• [How to complete this task] From the line that includes "Task: Select the Beauty Advice menu item" to the last line of the records that follow, copy every line exactly and nothing more, omitting pictures.

Collected data entries
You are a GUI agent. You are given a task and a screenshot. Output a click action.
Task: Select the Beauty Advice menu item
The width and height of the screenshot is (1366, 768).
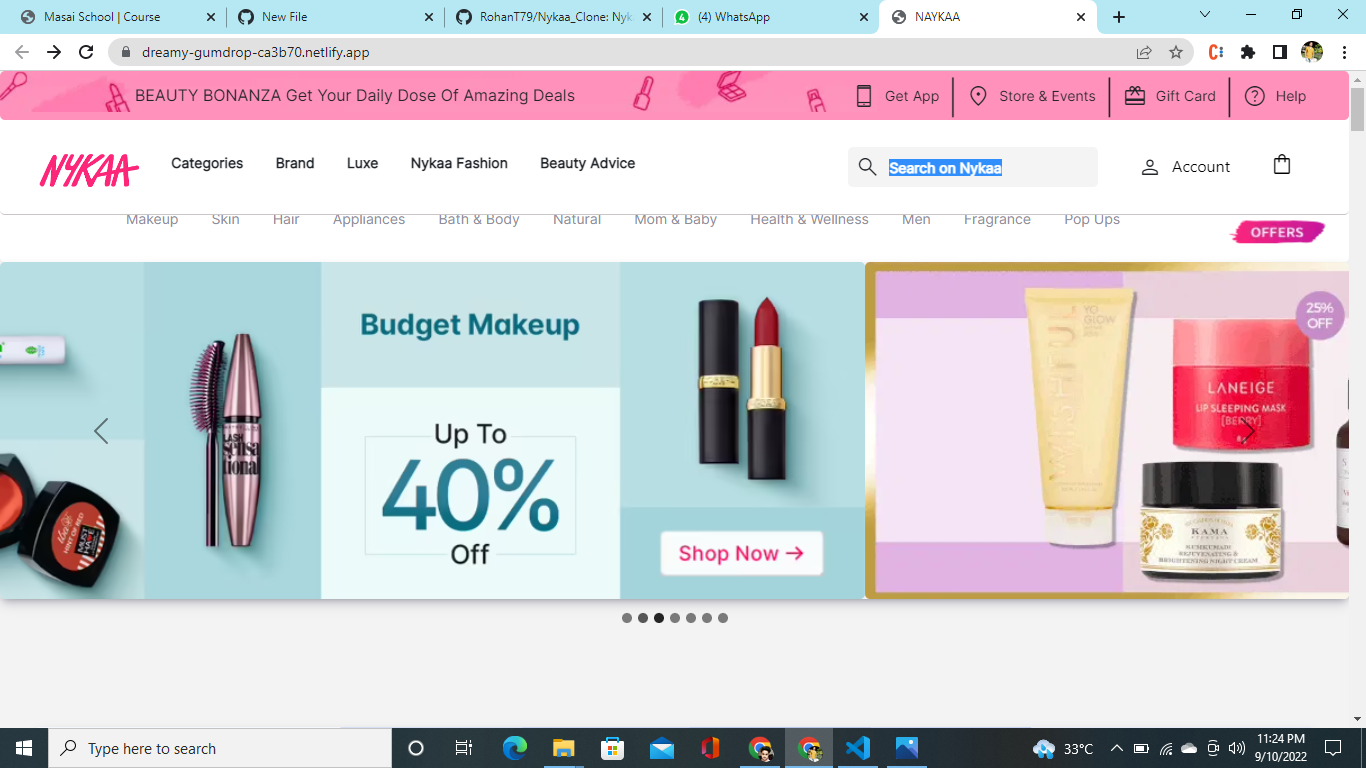point(587,163)
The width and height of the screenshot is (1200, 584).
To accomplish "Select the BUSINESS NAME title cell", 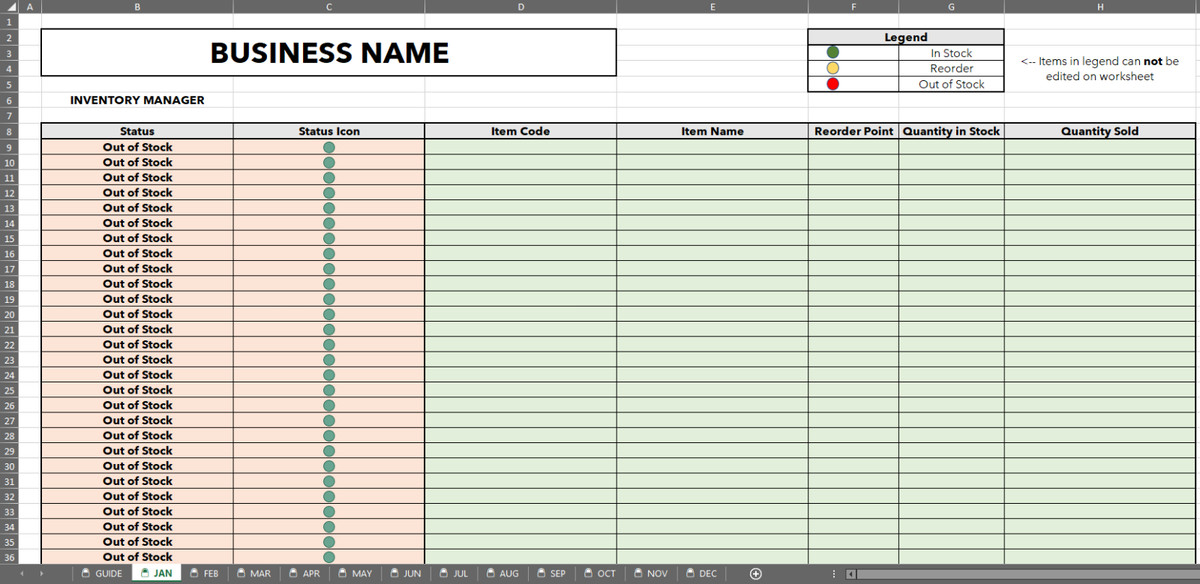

• [Solved exercise]
Task: Select the Beauty Advice menu item
The width and height of the screenshot is (1366, 768).
point(587,163)
The width and height of the screenshot is (1200, 584).
To accomplish "Select the BUSINESS NAME title cell", 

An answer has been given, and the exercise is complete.